My Awesome CSCI 0451 Blog - Implementing the Perceptron Algorithm

Implementing the Perceptron Algorithm

Kate Kenny

CS 0451

Perceptron Class Source Code: https://github.com/kate-kenny/kate-kenny.github.io/blob/main/posts/blog1/perceptron.py

To implement the perceptron algorithm, I used the above source code to create a perceptron class and perform perceptron updates. The specific update is performed using the fit() method of the class. I implimented the update based on the perceptron equation which is as follows:

\[\textbf{w}^{(t+1)} = \textbf{w}^{t} + \mathcal{1}(y_i\langle \textbf{w}^{(t)},\textbf{x}_{i} \rangle > 0)y_i\textbf{x}_i\]

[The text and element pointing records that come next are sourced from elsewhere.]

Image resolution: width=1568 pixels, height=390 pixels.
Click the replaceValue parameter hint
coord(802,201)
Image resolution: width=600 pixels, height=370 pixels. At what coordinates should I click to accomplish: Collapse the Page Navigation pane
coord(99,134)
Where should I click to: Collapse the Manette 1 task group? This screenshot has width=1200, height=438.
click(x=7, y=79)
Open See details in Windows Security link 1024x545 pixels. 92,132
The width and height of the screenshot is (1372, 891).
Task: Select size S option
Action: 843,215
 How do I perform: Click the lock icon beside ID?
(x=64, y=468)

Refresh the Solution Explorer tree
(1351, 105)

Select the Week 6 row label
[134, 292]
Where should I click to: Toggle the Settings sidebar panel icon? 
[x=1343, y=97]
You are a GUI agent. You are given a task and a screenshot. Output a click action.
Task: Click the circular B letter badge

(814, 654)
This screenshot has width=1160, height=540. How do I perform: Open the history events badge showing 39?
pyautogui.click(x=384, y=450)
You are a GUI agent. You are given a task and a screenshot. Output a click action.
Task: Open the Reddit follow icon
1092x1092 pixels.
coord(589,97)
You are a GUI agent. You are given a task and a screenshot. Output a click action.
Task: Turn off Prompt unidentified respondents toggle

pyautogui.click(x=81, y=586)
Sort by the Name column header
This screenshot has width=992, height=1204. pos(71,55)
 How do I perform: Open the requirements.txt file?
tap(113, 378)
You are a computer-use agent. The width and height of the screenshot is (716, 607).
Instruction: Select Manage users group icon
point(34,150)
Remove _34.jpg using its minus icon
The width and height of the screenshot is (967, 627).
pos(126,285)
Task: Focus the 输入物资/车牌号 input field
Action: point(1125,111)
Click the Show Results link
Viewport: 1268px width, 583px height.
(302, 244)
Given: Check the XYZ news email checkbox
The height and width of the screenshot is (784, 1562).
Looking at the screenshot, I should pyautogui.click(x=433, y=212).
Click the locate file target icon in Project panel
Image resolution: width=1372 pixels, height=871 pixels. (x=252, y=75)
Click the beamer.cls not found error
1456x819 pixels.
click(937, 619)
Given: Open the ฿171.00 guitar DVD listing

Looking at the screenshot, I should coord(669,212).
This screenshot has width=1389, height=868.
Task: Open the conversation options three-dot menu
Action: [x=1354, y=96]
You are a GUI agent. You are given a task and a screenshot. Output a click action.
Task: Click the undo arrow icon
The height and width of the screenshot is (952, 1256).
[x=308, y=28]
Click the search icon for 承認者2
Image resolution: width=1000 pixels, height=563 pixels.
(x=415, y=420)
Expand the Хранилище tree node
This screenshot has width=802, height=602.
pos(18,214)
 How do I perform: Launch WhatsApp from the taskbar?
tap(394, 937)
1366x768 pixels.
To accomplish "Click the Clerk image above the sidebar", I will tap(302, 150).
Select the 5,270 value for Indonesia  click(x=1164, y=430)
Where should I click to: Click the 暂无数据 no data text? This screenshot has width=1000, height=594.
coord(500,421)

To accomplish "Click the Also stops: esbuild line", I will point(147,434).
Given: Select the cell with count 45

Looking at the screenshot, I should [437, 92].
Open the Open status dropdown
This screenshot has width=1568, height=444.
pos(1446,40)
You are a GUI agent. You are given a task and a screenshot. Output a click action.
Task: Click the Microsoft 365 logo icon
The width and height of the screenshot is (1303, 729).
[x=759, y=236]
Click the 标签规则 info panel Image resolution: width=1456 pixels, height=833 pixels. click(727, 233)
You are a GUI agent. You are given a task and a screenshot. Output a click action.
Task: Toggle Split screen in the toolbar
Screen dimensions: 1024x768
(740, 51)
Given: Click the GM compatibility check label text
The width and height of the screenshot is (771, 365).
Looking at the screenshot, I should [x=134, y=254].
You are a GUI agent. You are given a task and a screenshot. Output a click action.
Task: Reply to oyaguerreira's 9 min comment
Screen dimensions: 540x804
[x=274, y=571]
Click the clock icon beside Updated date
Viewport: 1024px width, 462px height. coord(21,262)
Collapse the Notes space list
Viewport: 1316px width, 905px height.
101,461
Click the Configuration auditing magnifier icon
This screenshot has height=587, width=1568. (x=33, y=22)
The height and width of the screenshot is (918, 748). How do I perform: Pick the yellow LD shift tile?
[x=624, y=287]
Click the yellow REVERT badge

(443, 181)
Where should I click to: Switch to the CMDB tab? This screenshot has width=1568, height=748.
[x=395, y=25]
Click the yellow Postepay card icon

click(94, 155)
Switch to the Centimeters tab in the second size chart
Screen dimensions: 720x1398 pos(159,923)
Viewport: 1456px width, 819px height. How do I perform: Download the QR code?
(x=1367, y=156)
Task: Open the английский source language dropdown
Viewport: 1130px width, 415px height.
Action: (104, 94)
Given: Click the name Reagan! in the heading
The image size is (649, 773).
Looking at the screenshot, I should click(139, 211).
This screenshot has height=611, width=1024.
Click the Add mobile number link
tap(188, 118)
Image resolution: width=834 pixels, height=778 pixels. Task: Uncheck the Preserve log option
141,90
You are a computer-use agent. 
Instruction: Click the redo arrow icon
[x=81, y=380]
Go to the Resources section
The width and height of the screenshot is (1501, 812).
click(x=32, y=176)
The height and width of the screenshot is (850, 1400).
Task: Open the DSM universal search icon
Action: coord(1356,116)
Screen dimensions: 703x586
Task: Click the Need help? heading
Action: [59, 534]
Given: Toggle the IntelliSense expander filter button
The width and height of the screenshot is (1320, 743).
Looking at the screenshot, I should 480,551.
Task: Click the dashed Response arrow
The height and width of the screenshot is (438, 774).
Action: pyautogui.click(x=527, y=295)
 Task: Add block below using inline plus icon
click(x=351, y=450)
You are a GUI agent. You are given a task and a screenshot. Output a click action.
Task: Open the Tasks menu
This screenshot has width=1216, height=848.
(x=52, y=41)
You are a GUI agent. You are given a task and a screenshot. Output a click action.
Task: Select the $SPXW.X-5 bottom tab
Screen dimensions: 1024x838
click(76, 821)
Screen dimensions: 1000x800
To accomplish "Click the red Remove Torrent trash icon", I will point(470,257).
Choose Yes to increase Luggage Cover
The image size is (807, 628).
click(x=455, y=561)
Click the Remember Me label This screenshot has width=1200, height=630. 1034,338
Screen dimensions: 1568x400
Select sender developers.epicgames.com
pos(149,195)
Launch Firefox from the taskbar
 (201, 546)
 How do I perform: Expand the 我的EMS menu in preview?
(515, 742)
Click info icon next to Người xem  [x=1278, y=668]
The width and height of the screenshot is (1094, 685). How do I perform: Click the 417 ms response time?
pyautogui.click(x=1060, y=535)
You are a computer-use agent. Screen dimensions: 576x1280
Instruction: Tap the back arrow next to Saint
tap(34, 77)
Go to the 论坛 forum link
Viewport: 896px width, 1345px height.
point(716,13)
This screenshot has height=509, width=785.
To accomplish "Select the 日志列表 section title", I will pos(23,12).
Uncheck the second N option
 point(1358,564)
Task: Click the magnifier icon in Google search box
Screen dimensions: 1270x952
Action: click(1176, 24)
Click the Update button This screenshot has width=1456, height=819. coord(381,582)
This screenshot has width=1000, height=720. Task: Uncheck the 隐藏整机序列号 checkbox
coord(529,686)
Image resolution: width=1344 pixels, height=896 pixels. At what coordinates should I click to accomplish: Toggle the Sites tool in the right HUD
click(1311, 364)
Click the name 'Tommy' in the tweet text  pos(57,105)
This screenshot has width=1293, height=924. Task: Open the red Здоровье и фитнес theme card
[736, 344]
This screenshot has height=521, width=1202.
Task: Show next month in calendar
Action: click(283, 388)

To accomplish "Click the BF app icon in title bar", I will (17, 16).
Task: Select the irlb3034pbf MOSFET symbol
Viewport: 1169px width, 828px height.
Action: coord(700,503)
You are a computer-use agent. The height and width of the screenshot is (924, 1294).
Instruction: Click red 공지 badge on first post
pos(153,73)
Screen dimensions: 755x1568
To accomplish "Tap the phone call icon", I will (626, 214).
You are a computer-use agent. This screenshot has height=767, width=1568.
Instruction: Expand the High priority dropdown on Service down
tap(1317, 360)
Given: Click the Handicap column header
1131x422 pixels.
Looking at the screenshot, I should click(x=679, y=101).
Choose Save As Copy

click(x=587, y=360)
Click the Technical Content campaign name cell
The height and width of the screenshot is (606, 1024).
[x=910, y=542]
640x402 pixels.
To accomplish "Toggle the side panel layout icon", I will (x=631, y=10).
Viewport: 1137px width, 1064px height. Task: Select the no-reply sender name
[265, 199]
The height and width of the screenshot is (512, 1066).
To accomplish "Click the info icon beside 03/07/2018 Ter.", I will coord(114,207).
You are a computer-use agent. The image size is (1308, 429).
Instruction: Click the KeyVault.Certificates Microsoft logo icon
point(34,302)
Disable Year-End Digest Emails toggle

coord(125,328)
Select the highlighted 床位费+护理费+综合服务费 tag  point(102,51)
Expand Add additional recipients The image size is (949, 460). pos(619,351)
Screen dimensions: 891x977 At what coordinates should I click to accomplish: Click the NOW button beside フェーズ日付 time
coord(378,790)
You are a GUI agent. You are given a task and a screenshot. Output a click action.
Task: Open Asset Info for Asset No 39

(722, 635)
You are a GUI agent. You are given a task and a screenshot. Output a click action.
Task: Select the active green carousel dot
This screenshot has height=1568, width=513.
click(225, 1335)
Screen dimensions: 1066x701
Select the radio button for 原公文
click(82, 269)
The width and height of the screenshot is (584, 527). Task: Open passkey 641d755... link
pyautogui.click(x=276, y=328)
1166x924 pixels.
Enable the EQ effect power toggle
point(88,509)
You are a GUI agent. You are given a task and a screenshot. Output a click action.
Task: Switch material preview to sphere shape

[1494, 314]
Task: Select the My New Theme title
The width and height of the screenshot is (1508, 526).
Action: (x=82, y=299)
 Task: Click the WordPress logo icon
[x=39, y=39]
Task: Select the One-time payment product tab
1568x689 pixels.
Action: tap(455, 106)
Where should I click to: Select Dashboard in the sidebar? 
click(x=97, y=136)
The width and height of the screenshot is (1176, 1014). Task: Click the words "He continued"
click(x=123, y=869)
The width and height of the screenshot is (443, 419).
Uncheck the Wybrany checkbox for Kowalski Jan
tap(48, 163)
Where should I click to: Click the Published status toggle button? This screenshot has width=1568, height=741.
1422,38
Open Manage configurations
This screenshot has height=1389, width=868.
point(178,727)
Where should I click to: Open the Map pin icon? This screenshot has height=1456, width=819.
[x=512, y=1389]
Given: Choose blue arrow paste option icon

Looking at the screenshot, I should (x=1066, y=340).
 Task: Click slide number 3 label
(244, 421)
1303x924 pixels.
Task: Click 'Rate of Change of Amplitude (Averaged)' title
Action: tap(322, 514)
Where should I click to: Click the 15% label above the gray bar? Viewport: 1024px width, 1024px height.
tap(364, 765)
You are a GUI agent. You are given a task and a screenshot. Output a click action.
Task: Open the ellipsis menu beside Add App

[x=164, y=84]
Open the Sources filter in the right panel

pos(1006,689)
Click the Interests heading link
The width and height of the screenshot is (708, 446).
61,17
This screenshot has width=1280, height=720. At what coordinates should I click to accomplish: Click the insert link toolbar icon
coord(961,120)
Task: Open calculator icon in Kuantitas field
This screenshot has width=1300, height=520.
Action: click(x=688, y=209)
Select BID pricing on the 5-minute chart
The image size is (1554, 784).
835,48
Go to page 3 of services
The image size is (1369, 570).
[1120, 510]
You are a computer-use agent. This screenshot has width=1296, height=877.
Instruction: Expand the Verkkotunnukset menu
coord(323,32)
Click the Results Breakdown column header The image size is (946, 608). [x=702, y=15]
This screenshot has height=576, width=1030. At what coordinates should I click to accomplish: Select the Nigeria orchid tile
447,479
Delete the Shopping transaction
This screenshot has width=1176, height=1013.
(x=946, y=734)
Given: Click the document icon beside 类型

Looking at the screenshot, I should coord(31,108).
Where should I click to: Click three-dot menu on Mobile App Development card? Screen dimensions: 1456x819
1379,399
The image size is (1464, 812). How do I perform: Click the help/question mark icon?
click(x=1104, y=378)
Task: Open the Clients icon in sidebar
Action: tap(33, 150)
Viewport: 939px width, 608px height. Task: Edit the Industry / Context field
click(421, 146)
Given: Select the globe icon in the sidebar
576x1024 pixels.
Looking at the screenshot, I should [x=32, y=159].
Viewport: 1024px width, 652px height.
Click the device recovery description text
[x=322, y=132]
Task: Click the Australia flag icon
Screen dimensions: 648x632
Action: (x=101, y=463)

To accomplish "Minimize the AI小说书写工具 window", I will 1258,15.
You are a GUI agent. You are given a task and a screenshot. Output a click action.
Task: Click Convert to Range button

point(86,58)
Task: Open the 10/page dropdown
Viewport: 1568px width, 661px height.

The fit() method takes two arguments, a matrix \(X\) of features and a vector \(y\) of labels. The method then generates a random weight vector, reffered to as \(w\) in my source code, and then iterates through the possible maximum number of steps to perform the perceptron update. The actual update occurs in the following way. As enumerated in the description of the algoritm, once we have a random set of weights \(w\) we generate a random integer \(i\). From there, we index the feature matrix \(X\) and the label vector \(y\) using that integer \(i\) and perform the update which is, in plain language, as follows. The weights in \(w\) will be updated if the dot product of the current weights and \(x_i\) multiplied by the actual label of the point, \(y_i\) is less than zero. In other words, the weights will be changed if the given weights do not corrently label the point \(x_i\). If that is the case, we add

Experiment 1

For the first test case, we are going to run the model on a linearly seperable data set and display the line calculated by the perceptron algorithm to seperate the data points. To do this, I will use the source code provided in class to generate data and then create an instance of my own perceptron class. Finally, we will display the data and seperating line, along with a visual representation of the accuracy over time.

import numpy as np
import pandas as pd
import seaborn as sns
from matplotlib import pyplot as plt
from matplotlib import pyplot as plt2

%load_ext autoreload
%autoreload 2

from sklearn.datasets import make_blobs

np.random.seed()

n = 100
p_features = 3

#initialize X, y, a martix of features and vector of labels respectively
X, y = make_blobs(n_samples = 100, n_features = p_features - 1, centers = [(-1.7, -1.7), (1.7, 1.7)])

plt.figure(1)
fig = plt.scatter(X[:,0], X[:,1], c = y)
xlab = plt.xlabel("Feature 1")
ylab = plt.ylabel("Feature 2")
title = plt.title("Test Case 1")

from perceptron import Perceptron

#create instance of perceptron class and use the fit() method on X, y initialized above for the first test case

p = Perceptron()
p.fit(X,y)

#draw line from weights found using perceptron algorithm
def draw_line(w, x_min, x_max):
  x = np.linspace(x_min, x_max, 101)
  y = -(w[0]*x + w[2])/w[1]
  plt.plot(x, y, color = "black")

fig = plt.scatter(X[:,0], X[:,1], c = y)
fig = draw_line(p.w, -2, 2)

xlab = plt.xlabel("Feature 1")
ylab = plt.ylabel("Feature 2")

plt.figure(2)
fig2 = plt.plot(p.history)
xlab = plt.xlabel("Iteration")
ylab = plt.ylabel("Accuracy")

The autoreload extension is already loaded. To reload it, use:
  %reload_ext autoreload

Experiment 2

Now, I am going to explore attempting to use the perceptron algorithm on a non-linearly seperable data set.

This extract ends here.